Caratterizzazione di biofilm acquatici con citometria a flusso

Published: June 06, 2018
doi:
10.3791/57655
, , , ,
1Department of Environmental Toxicology,Eawag – Swiss Federal Institute for Aquatic Science and Technology

Summary

Citometria a flusso in combinazione con il clustering visual offre un facile da usare e veloce metodo per lo studio di biofilm acquatici. Può essere utilizzato per la caratterizzazione di biofilm, rilevamento delle modifiche nella struttura della comunità di biofilm e la rilevazione delle particelle abiotiche incorporato nel biofilm.

Abstract

I biofilm sono consorzi dinamici del microorganismo che svolgono un ruolo chiave negli ecosistemi d’acqua dolce. Modificando la loro struttura di comunità, biofilm rispondere rapidamente ai cambiamenti ambientali e possono essere quindi utilizzati come indicatori della qualità dell’acqua. Attualmente, biofilm valutazione si basa principalmente sugli endpoint integrativo e funzionale, come l’attività fotosintetica o respiratoria, che non forniscono informazioni sulla struttura di comunità di biofilm. Citometria a flusso e visualizzazione computazionale offrono un metodo alternativo, sensibile e facile da usare per valutare la composizione della Comunità, in particolare della parte autotrofe del biofilm d’acqua dolce. Richiede solo la preparazione di base del campione, dopo che l’intero campione è gestito attraverso il citometro a flusso. Le informazioni ottiche e fluorescente di cella singola viene utilizzate per la visualizzazione del calcolo e interpretazione biologica. I suoi principali vantaggi rispetto ad altri metodi sono la velocità di analisi e la natura di alto contenuto di informazioni. Citometria a flusso fornisce informazioni su diversi tratti di biofilm e cellulare in una singola misurazione: granulometria, densità, contenuto di pigmenti, abiotici contenuti nel biofilm e grossolane informazioni tassonomiche. Tuttavia, non fornisce informazioni sulla composizione di biofilm a livello di specie. Vediamo elevato potenziale nell’uso del metodo per il monitoraggio ambientale degli ecosistemi acquatici e come valutazione iniziale biofilm passo che informa a valle dettagliate indagini dai metodi complementari e più dettagliati.

Introduction

I biofilm sono consorzi dinamici del microorganismo che svolgono un ruolo chiave negli ecosistemi d’acqua dolce, che vanno dalla produzione primaria, ciclo dei nutrienti e purificazione dell’acqua ad influenzare la distribuzione dei microrganismi e della loro biodiversità nell’ecosistema 1. quando biofilm sono esposti a condizioni ambientali o a fattori di stress, quali i prodotti chimici, la loro struttura di comunità si sposta rapidamente verso più tollerante specie2,3. Loro alta sensibilità si trasforma il biofilm in sistemi modello attraente per monitoraggio ambientale4, tuttavia nessuno dei metodi attualmente è perfettamente adatto per tracciare effettivamente la dinamica di una comunità di biofilm in un modo facile e veloce.

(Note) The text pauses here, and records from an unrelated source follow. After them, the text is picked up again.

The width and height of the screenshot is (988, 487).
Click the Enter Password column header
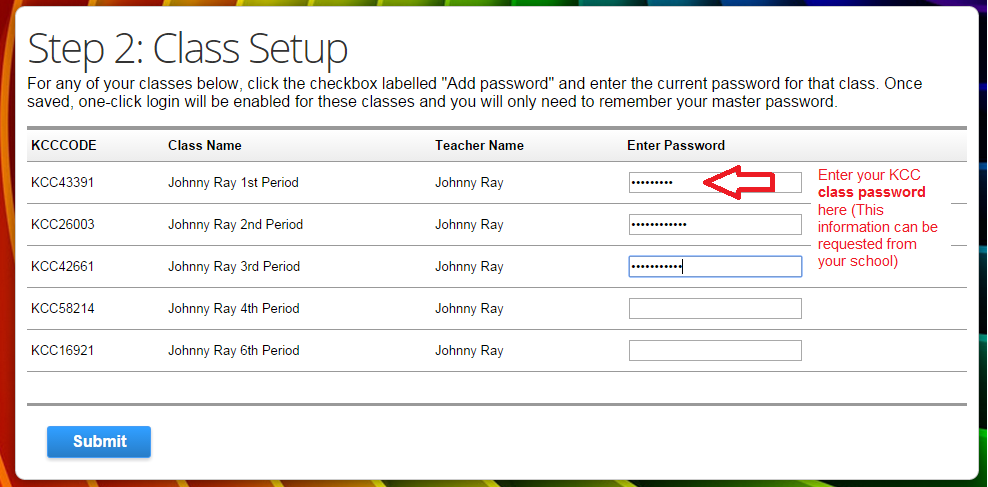pos(676,146)
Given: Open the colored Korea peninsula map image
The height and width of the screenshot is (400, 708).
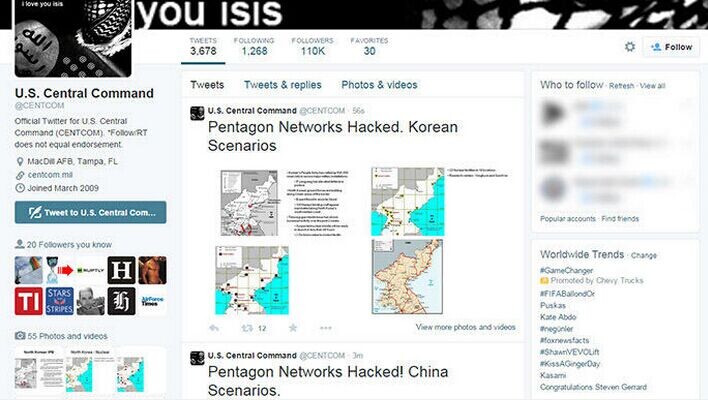Looking at the screenshot, I should pos(407,277).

Il comunemente utilizzato set di metodi per la caratterizzazione di biofilm consiste nella misurazione di endpoint funzionale e strutturale. A livello dell’intera comunità, l’attività fotosintetica e respiratoria, nonché l’attività degli enzimi extracellulari fornisce informazioni sullo stato funzionale del biofilm5,6,7,8 ,9. Attribuzione di biomassa viene utilizzato come un indicatore per la crescita complessiva del biofilm. Cambiamenti strutturali sono attualmente misurate sia tramite identificazione di specie tradizionali con microscopia chiara o con tecniche basate su nucleotide (ad es., denaturing gradient gel electrophoresis (DGGE), distanziale intergenica ribosomale automatizzato analisi (ARISA), metagenomica)10,11,12. Questi metodi forniscono informazioni ma sono richiede molto tempo per eseguire, o richiedono conoscenze specifiche o sono ancora in fase di sviluppo. Infine, nuovi metodi per la valutazione delle sostanze polimeriche extracellulari (EPS)13,14 e il biofilm architettura1, mentre sensibile, sono basso-throughput e non sono state ancora sviluppate verso a fini di controllo.

È evidente che per una completa caratterizzazione di biofilm d’acqua dolce, è necessario combinare diversi metodi, che consentono di comprendere la funzione di biofilm, la composizione e l’architettura. Per il monitoraggio ambientale, d’altra parte, un metodo veloce e sensibile che è in grado di rilevare le modifiche nel biofilm e abilitare base interpretazione biologica dei mutamenti a livello strutturale e funzionale è necessario.

Abbiamo sviluppato un nuovo metodo per la caratterizzazione della comunità microbica del componente phototrophic di flusso biofilm (perifiton), che è abbastanza veloce per fini di controllo e allo stesso tempo fornisce sufficienti informazioni sulla comunità di biofilm struttura per consentire l’interpretazione biologica15. Si basa su singola cellula flusso cytometry (FC) di campioni di biofilm ed accoppiato con visualizzazione computazionale e fornisce informazioni sulle proprietà ottiche e fluorescente del biofilm a livello di singola cellula.

Il flusso di lavoro dopo il biofilm campionamento consiste di preparazione del campione sotto forma di sonicazione, fissazione e filtraggio basato sulle dimensioni dei campioni seguiti da valutare il campione tramite flusso cytometry. I dati acquisiti forniscono informazioni sulle caratteristiche cellulari diversi in una singola misurazione: granulometria, densità, contenuto di pigmenti, abiotici contenuti (ad es. microplastiche) nel biofilm. Questo set di dati è che analizzati tramite visualizzazione computazionale utilizzando visual stocastico prossimo incorporamento (viSNE)16, che consente il veloce e facile interpretazione dei dati. Anche un paio di settimane è necessario configurare e ottimizzare il metodo, una volta impostato, ci vogliono solo poche ore dalla raccolta dei campioni di biofilm per l’interpretazione dei risultati.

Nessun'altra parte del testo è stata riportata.